I love the BB with its flexy deck, belt drive and soft wheels for going anywhere, and not worrying too much about bad roads and pavements, but for quick hooning around on nice roads and pavements, nipping to the shop, the short deck and H3 combination is great and always makes me smile as I find myself carving like salmon heading upstream, way more than I can do on the BB.
Before the good points, lets get the negatives out of the way:
  • The H3 remote control is basic and cheap (get the H6 remote) and has a potentially dangerous forward/reverse button prominent on the remote (the H6 is less prominent and less prone to accidental pressing).

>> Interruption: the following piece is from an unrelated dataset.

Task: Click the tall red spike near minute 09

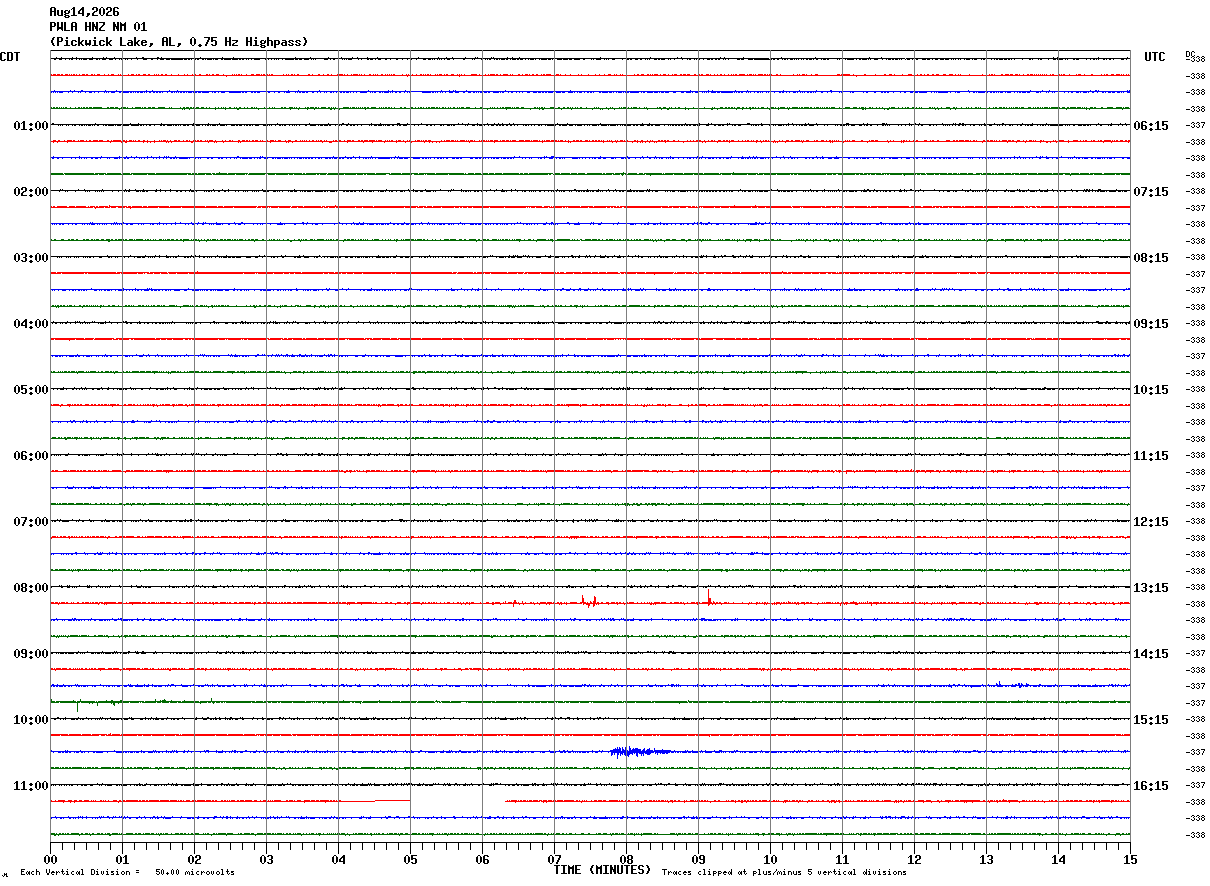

  • The single motor top-speed is not powerful enough, it accelerates OK and tops out around 15mpg, but the big issue is that it really struggles to get up steep hills and cannot even sustain its average speed on moderate ones.
The good points:
  • It is inexpensive.
  • It is well made (for the cost) and uses the well-made trucks from the H6.
  • The power control is smooth and progressive; an easy e-skate to get confident on quickly. No disconnects or connection issues.
  • It is easy to fit (see link).
  • There is minimal resistance (this is just a single hub-motor), so pushing off, using it like a conventional longboard is easy, you can even pump it if you want.
In summary: easy to fit, just works, but struggles with hills.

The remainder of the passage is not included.